We love Him Who is both God and man; but our fellowship with Him Who is of Mary and shares our flesh must never obscure our awe of Him Who is God.   The Person of Jesus is divine … I will not add ‘though in human flesh’ … He is fully God in truly human flesh, and eternally such.  That is why we must understand and acknowledge Saint Paul’s appreciation of Him when he says:
Even if we once (as a Pharisee) knew Christ according to the flesh, yet now we know Him so no longer.
Expressing such awe, our witness to Him must have a steely content.  In our increasingly decadent Western world there are Christian issues on which we have to stand firm in the face of modern conformism with popularity … Jesus’ Gospel proclaimed in the Scriptures and by His Church is the only authentic and full Christianity and today we have to steadfastly hold firm and witness to Christian marriage as the sacramental union of one man and one woman for the glory of God, the good of children, and for the spouses fulfilment and salvation.   The State may call its approved ceremonies ‘marriage’ … but it cannot call them Christian marriage.  Neither, as regards those human relationships which are now publicly acknowledged and approved as loving relationships, can we approve of and accept them as relationships expressing truly Christian love.  We do not, should not, decry or abuse persons who disagree with us, but we can never, under any circumstances back down on or change what we believe and know to be Jesus’ teaching for the ultimate good of mankind.  
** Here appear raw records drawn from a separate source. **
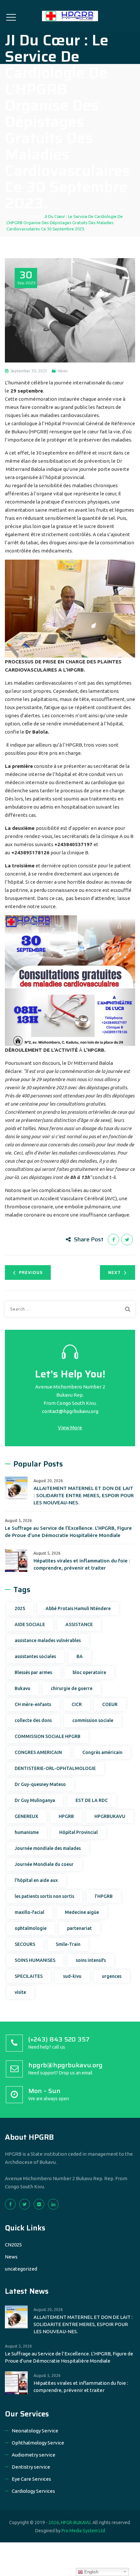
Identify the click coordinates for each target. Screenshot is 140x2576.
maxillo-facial (29, 1912)
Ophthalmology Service (38, 2442)
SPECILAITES (29, 1976)
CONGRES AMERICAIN (38, 1752)
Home (17, 216)
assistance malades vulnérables (48, 1640)
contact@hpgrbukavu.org (70, 1411)
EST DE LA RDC (92, 1800)
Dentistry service (31, 2467)
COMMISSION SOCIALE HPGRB (47, 1736)
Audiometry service (33, 2455)
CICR (77, 1704)
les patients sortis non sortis (44, 1896)
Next (114, 1272)
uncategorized (21, 2269)
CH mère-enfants (33, 1704)
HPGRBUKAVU (109, 1816)
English (90, 2571)
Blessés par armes (33, 1672)
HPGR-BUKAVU (76, 2522)
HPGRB (66, 1816)
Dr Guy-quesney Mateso (40, 1784)
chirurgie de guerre (71, 1688)
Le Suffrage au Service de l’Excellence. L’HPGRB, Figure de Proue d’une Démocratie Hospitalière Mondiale (68, 1531)
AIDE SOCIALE (30, 1624)
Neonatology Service (35, 2430)
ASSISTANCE (79, 1624)
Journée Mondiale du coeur (44, 1864)
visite (20, 1992)
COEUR (110, 1704)
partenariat (79, 1928)
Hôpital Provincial (78, 1832)
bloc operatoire (89, 1672)
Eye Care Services (31, 2479)
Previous (31, 1272)
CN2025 (13, 2244)
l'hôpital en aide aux (36, 1880)
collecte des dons (33, 1720)
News (62, 371)
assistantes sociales (35, 1656)
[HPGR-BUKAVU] (70, 16)
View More (70, 1427)
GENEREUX (26, 1816)
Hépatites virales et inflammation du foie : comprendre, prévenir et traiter (82, 1564)
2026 (54, 2522)
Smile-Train (68, 1944)
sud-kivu (72, 1976)
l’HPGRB (104, 1896)
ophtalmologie (31, 1928)
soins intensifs (91, 1960)
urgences (111, 1976)
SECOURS (25, 1944)
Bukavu (22, 1688)
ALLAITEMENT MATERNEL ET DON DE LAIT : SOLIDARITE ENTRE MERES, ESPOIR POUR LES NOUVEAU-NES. (84, 1495)
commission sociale (92, 1720)
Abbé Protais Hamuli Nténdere (78, 1608)
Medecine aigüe (82, 1912)
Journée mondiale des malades (48, 1848)
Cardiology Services (33, 2491)
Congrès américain (102, 1752)
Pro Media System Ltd (83, 2530)
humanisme (27, 1832)
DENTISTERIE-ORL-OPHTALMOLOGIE (55, 1768)
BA (80, 1656)
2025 (20, 1608)
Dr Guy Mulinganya (35, 1800)
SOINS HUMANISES (35, 1960)
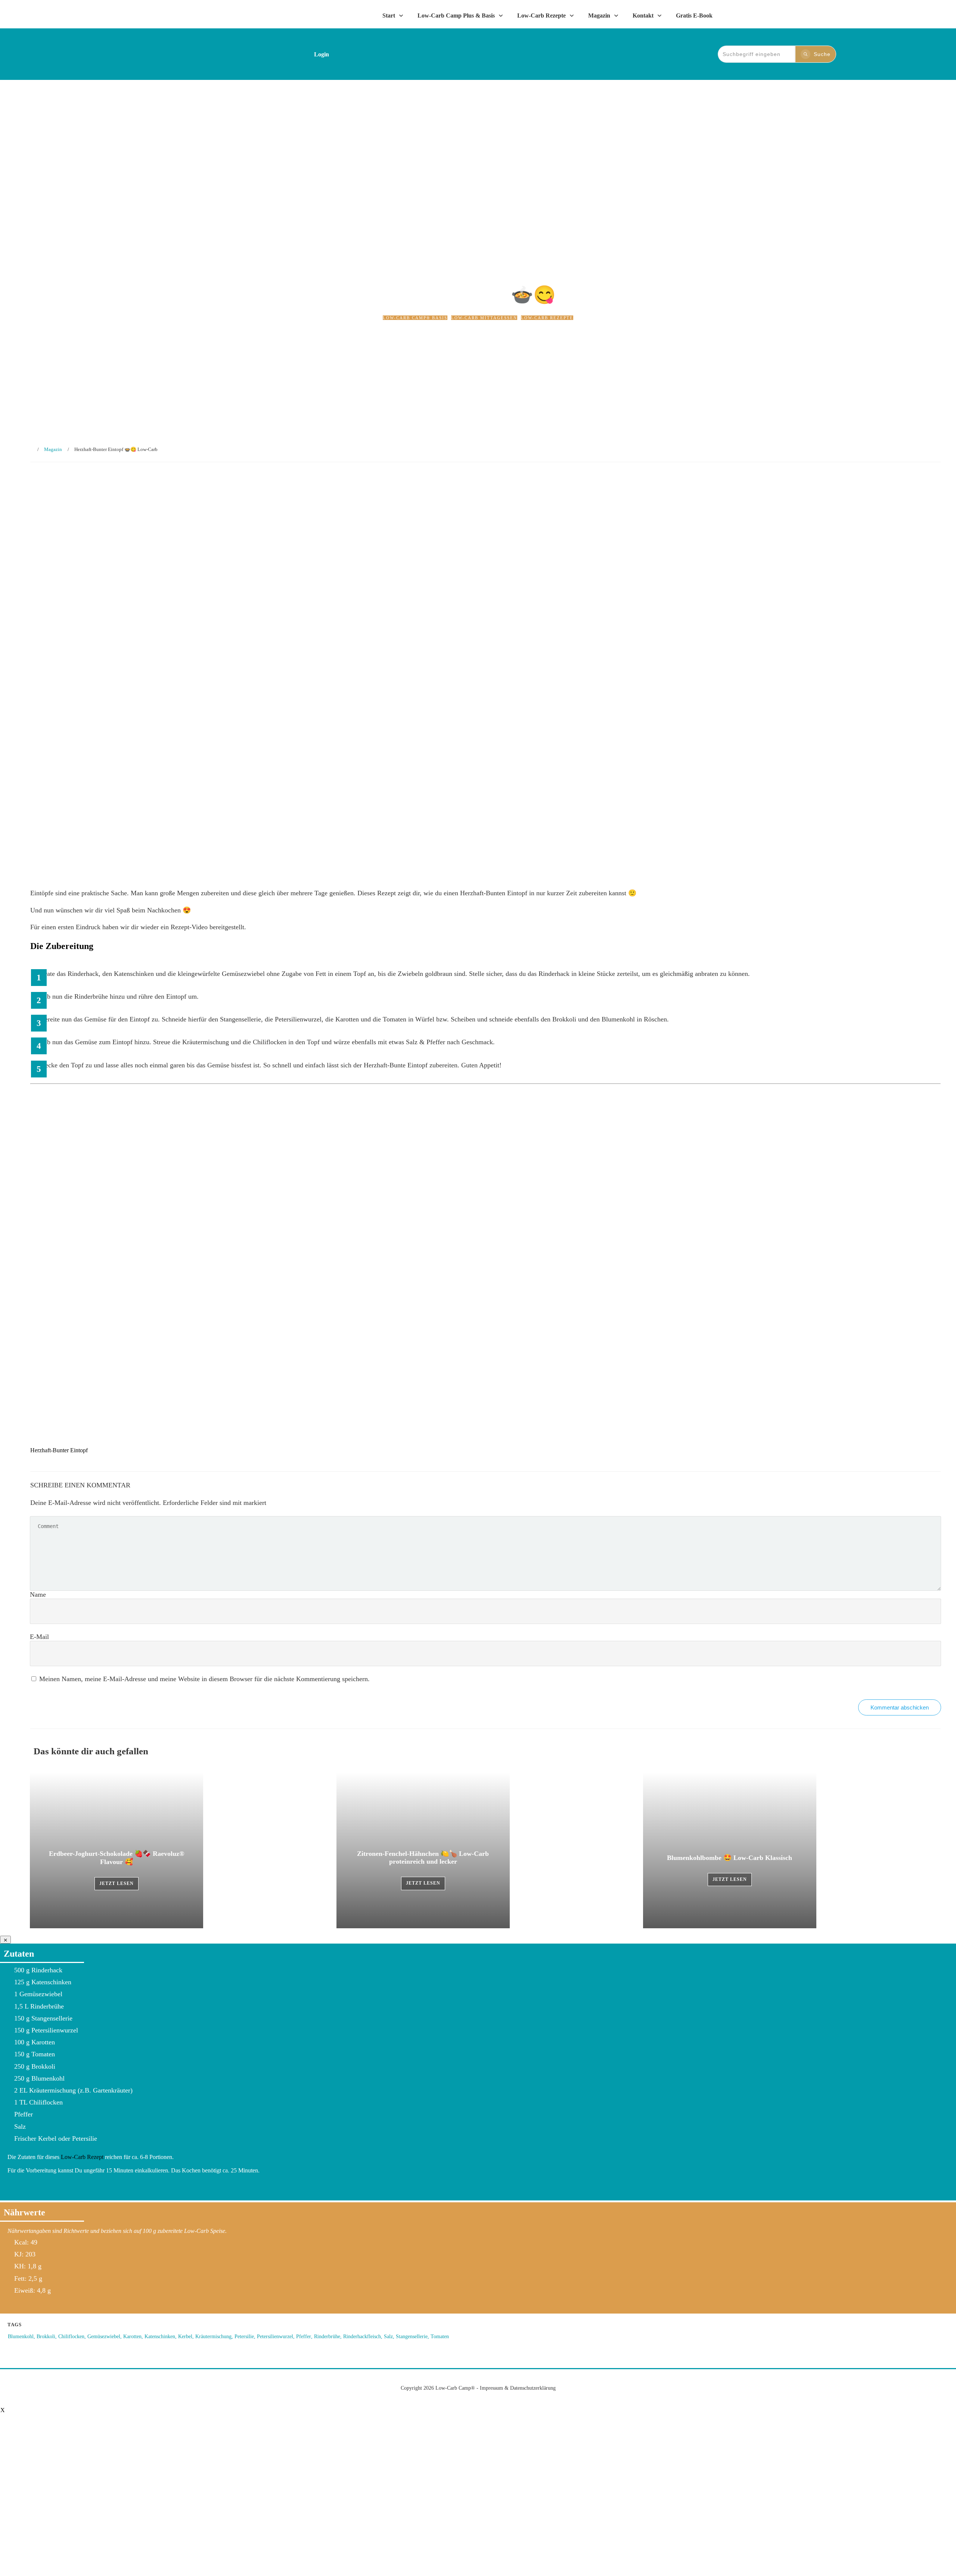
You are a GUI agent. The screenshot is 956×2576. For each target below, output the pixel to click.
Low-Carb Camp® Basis (415, 317)
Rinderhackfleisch (362, 2336)
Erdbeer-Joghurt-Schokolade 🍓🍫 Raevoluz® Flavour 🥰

And for all this we need some of that awe experienced by the Apostles on fully recognizing Jesus for what, Who, He truly was and is; we need an awe-based-love  of Jesus, which alone can give us that strength and peace which will enable us to face up to and overcome the multitude of difficulties and opposition facing Christians in today’s world and, despite such trials, still find true joy and deep fulfilment in God’s good gift of life lived under the shadow of His wings, inspired by His Spirit, and directed with love for His and our Father in heaven.